Goal of the exercise: Print each of the records below, leaving every word as it is.

Entries taken from a collection:
★ ★ ★ ★

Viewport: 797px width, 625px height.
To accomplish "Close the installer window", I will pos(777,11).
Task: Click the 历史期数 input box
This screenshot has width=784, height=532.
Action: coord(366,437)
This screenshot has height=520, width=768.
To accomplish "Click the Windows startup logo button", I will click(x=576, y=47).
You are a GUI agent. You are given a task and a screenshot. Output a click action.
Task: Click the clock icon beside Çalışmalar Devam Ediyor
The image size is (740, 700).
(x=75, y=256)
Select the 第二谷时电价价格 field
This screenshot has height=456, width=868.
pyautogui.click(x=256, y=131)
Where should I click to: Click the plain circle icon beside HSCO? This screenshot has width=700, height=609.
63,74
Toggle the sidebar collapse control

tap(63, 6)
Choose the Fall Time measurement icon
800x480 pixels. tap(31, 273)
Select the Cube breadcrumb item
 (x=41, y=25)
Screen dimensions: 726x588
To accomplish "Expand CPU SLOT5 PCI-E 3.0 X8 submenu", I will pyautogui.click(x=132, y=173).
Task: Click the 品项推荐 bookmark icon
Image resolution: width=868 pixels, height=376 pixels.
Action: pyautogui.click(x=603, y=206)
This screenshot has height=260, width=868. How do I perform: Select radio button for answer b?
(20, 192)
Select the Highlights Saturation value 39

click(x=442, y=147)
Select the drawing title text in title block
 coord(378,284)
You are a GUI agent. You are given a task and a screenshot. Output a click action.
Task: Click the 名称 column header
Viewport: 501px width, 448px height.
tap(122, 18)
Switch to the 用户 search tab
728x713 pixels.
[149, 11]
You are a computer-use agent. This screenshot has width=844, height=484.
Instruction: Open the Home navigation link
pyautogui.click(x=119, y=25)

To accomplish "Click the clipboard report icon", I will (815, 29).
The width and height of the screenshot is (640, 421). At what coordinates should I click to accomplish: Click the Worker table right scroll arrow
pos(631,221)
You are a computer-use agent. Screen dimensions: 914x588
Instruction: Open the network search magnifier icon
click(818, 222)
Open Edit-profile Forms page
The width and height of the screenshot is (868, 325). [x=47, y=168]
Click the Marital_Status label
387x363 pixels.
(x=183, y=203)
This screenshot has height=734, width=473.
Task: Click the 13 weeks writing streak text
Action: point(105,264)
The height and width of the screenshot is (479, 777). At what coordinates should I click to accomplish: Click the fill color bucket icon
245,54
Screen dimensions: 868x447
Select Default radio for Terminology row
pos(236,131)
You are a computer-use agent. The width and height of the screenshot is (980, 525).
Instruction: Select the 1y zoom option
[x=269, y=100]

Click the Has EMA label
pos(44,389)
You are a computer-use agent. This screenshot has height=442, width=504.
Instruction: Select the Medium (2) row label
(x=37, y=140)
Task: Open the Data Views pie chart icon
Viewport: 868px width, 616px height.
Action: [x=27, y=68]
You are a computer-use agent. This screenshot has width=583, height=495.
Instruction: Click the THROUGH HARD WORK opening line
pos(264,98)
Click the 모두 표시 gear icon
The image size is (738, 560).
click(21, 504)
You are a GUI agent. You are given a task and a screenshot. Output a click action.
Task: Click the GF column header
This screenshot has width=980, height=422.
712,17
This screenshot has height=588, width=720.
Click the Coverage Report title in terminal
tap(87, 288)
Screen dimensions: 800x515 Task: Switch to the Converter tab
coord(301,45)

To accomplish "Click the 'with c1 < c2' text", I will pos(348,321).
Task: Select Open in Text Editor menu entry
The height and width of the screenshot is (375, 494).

★ ★ ★ ★

Answer section:
Viewport: 797px width, 625px height.
To accomplish "Close the installer window", I will pos(777,11).
Task: Click the 历史期数 input box
This screenshot has width=784, height=532.
Action: coord(366,437)
This screenshot has height=520, width=768.
To accomplish "Click the Windows startup logo button", I will click(x=576, y=47).
You are a GUI agent. You are given a task and a screenshot. Output a click action.
Task: Click the clock icon beside Çalışmalar Devam Ediyor
The image size is (740, 700).
(x=75, y=256)
Select the 第二谷时电价价格 field
This screenshot has height=456, width=868.
pyautogui.click(x=256, y=131)
Where should I click to: Click the plain circle icon beside HSCO? This screenshot has width=700, height=609.
63,74
Toggle the sidebar collapse control

tap(63, 6)
Choose the Fall Time measurement icon
800x480 pixels. tap(31, 273)
Select the Cube breadcrumb item
 (x=41, y=25)
Screen dimensions: 726x588
To accomplish "Expand CPU SLOT5 PCI-E 3.0 X8 submenu", I will pyautogui.click(x=132, y=173).
Task: Click the 品项推荐 bookmark icon
Image resolution: width=868 pixels, height=376 pixels.
Action: pyautogui.click(x=603, y=206)
This screenshot has height=260, width=868. How do I perform: Select radio button for answer b?
(20, 192)
Select the Highlights Saturation value 39

click(x=442, y=147)
Select the drawing title text in title block
 coord(378,284)
You are a GUI agent. You are given a task and a screenshot. Output a click action.
Task: Click the 名称 column header
Viewport: 501px width, 448px height.
tap(122, 18)
Switch to the 用户 search tab
728x713 pixels.
[149, 11]
You are a computer-use agent. This screenshot has width=844, height=484.
Instruction: Open the Home navigation link
pyautogui.click(x=119, y=25)

To accomplish "Click the clipboard report icon", I will (815, 29).
The width and height of the screenshot is (640, 421). At what coordinates should I click to accomplish: Click the Worker table right scroll arrow
pos(631,221)
You are a computer-use agent. Screen dimensions: 914x588
Instruction: Open the network search magnifier icon
click(818, 222)
Open Edit-profile Forms page
The width and height of the screenshot is (868, 325). [x=47, y=168]
Click the Marital_Status label
387x363 pixels.
(x=183, y=203)
This screenshot has height=734, width=473.
Task: Click the 13 weeks writing streak text
Action: point(105,264)
The height and width of the screenshot is (479, 777). At what coordinates should I click to accomplish: Click the fill color bucket icon
245,54
Screen dimensions: 868x447
Select Default radio for Terminology row
pos(236,131)
You are a computer-use agent. The width and height of the screenshot is (980, 525).
Instruction: Select the 1y zoom option
[x=269, y=100]

Click the Has EMA label
pos(44,389)
You are a computer-use agent. This screenshot has height=442, width=504.
Instruction: Select the Medium (2) row label
(x=37, y=140)
Task: Open the Data Views pie chart icon
Viewport: 868px width, 616px height.
Action: [x=27, y=68]
You are a computer-use agent. This screenshot has width=583, height=495.
Instruction: Click the THROUGH HARD WORK opening line
pos(264,98)
Click the 모두 표시 gear icon
The image size is (738, 560).
click(21, 504)
You are a GUI agent. You are given a task and a screenshot. Output a click action.
Task: Click the GF column header
This screenshot has width=980, height=422.
712,17
This screenshot has height=588, width=720.
Click the Coverage Report title in terminal
tap(87, 288)
Screen dimensions: 800x515 Task: Switch to the Converter tab
coord(301,45)

To accomplish "Click the 'with c1 < c2' text", I will pos(348,321).
Task: Select Open in Text Editor menu entry
The height and width of the screenshot is (375, 494).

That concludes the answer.